A menos de 24 horas de la toma de posesión de Donald Trump, el gobierno mexicano procedió a la largamente prevista extradición del Joaquín Guzmán Loera para enfrentar cargos en el vecino país.

Nadie puede decirse realmente sorprendido por la extradición, si bien los abogados de Guzmán argumentan que lo fueron, y son muy pocas y muy poco representativas las voces que se levantan para protestar por la misma. De todas las cosas que puede hacer un gobierno para golpear al crimen organizado y a sus cabecillas, la extradición es una de las que más temen. Esa arma es tan poderosa que los narcos colombianos le declararon la guerra a su gobierno para tratar de evitarla y los mexicanos buscan todo recurso legal para retrasarla o impedirla.

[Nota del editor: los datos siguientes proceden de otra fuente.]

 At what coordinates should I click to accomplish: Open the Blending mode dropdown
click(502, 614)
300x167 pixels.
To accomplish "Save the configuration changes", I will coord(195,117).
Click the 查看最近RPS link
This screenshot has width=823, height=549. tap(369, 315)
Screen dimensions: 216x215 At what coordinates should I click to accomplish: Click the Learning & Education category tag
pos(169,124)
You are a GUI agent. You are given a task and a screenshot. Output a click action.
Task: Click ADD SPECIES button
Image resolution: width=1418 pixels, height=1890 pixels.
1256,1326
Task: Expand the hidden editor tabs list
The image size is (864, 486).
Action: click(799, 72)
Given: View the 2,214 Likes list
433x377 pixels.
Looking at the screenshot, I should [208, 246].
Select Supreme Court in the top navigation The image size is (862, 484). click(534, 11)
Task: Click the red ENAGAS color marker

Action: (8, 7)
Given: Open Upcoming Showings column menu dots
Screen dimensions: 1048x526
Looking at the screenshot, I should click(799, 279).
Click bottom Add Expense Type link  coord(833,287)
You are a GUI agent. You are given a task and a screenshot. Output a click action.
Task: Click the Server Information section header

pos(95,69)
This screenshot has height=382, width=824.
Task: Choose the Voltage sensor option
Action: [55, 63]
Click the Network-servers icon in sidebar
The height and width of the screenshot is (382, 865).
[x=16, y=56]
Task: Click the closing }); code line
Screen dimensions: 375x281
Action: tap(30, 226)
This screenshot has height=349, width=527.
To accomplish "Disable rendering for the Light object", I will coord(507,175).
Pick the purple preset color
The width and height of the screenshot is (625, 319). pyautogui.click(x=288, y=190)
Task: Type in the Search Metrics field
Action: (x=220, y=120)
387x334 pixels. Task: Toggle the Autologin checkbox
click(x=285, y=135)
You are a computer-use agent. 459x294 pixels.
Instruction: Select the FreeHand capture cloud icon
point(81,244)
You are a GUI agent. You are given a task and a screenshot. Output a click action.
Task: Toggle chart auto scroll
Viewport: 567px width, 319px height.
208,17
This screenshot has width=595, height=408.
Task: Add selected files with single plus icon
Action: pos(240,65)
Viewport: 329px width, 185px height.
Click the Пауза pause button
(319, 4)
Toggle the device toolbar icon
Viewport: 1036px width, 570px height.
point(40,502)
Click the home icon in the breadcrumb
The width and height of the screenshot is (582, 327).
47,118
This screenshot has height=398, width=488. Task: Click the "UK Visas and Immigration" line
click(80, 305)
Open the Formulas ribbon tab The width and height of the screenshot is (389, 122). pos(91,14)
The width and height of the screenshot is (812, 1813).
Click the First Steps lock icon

Visto así, y dada no solo su peligrosidad sino su enorme habilidad para escaparse, hacía todo el sentido extraditar al Chapo Guzmán. Si a eso le sumamos el alto valor simbólico para la cooperación en la lucha contra el narcotráfico, no podía haber duda al respecto.

Sin embargo, me llama poderosamente la atención la temporalidad: al hacerlo en las últimas horas de Obama y la víspera de Trump, el gobierno mexicano ha llevado a cabo lo que podría ser su más mediática y simbólica acción en la relación con su vecino en el peor momento posible. Si se trataba de un acto final de amistad con Obama, fue demasiado tarde. Si, por el contrario, se pretendía un gesto de bienvenida a Trump, no será leído así por el nuevo y muy avezado comunicador en jefe estadounidense.

¿Era la extradición una carta de negociación con el nuevo gobierno? No lo sé, pero el sentido común indica que algún valor tendría. ¿Era una papa caliente de la que urgía librarnos? Sin duda, pero no veo entonces por qué no adelantar la extradición.

Espero equivocarme, pero me temo que se ha perdido una buena oportunidad. A menos, claro, que el señor Trump arranque el día de mañana (o cierre el de hoy) tuiteando para bien al respecto. Con él todo puede pasar.